Genealogy: Chart Your Family Tree
After you’ve retired, you may have a lot more free time to explore interesting activities, hobbies and other interests. A great way to connect to your past is to pursue genealogical research. Genealogy enables you to explore your history, learn about your ancestors and create a family legacy for future generations. Unfortunately, many individuals don’t know where to begin. We’re going to discuss some simple steps you can take to learn more about your own family history.
Gather Family Information
Start by talking to immediate members of your own family. Gather important information such as dates and places of birth, marriages, education levels, divorces, military service, occupations and names for each individual. You can then progress to grandparents and great-grandparents.
Visit Family Elders
You may be surprised at how much information you can obtain by sitting down with the older members of your family. Request some older photographs and find out which places and people are depicted in each one or ask people to recount old stories. You should also search for important historical documents such as citizenship papers, diplomas, newspaper articles, marriage, death and birth certificates, military records and treasured keepsakes.
Record & Transfer the Data
After you have gathered this important information, you should start recording it. Write down the stories you have just heard and record as many relevant names, dates and locations as possible. You can then begin the process of transferring this data to your family tree. You can record the information in a paper book or purchase a genealogy software program and enter the information electronically.

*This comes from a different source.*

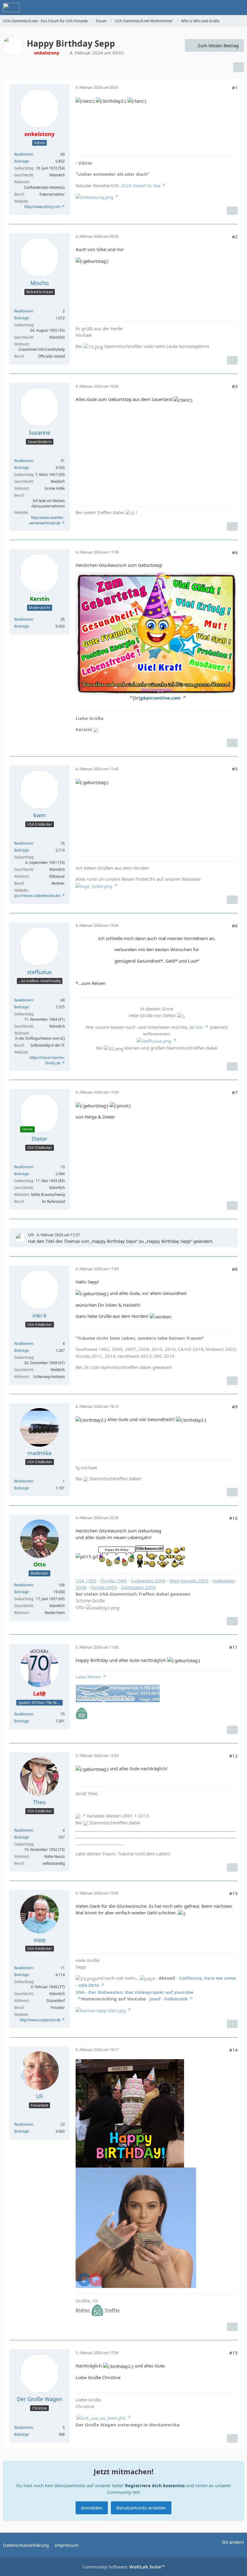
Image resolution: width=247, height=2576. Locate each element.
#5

Start With One Family Line
In order to avoid becoming overwhelmed, you should start with one family line or surname. Focus on tracing this family back as many generations as you possibly can before progressing to the next family branch. You can continue until you have researched every branch of your family tree.
Utilize Various Resources
If you live in the same area as most of your ancestors, you should probably take a trip to your local library. You should be able to obtain many important records such as vintage books, old newspapers or microfiche records. Some larger libraries even include a special genealogy room. Other useful resources include telephone or city directories or even taxpayer records.

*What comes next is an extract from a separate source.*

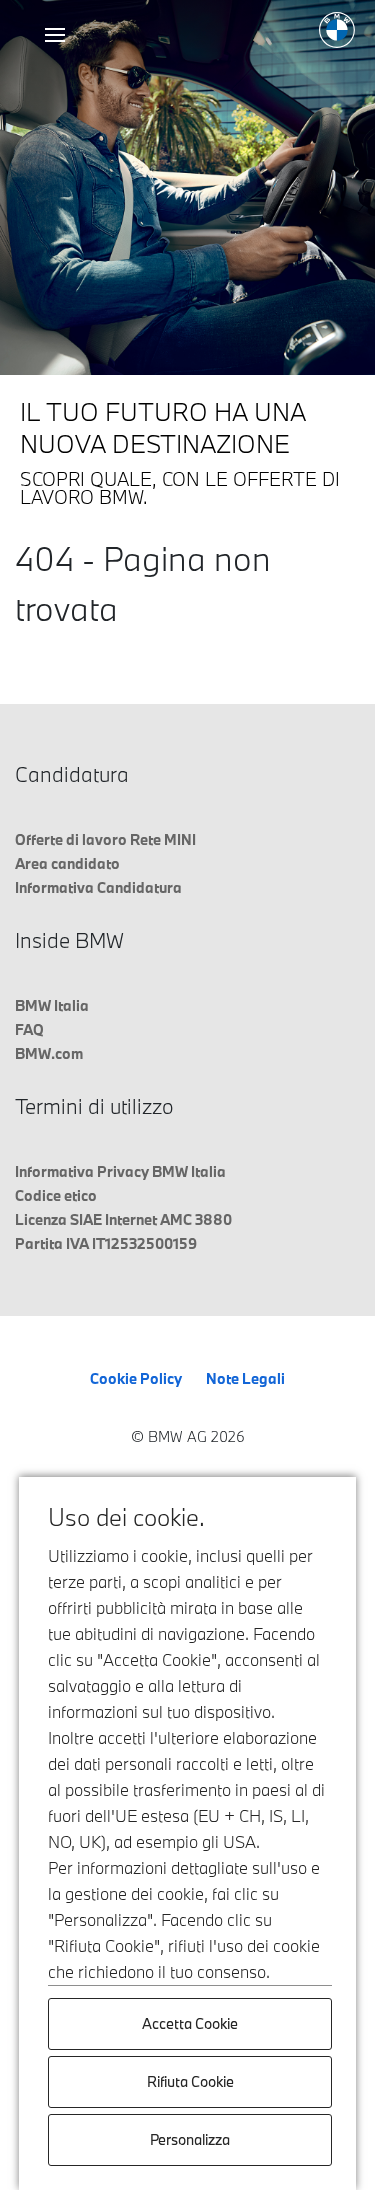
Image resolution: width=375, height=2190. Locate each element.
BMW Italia (52, 1005)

Many online sites also specialize in assisting genealogists locate records of their ancestors. Some sites provide free information and services, whereas others require a subscription fee. Often considered the mother lode of genealogy sites,
www.ancestry.com proclaims more than 5 billion names offering census surveys, birth and death certificates, and immigration documents. The subscription is $29.95 a month, but if your local library has a subscription, you can work through them for free.
As you can see, researching your family genealogy is not as difficult as you may think. There are many useful resources available to assist you with your search and help you create an invaluable family tree whether you’re retired or not. Genealogy will enable you to gain insight into past generations and feel more personally connected to your past.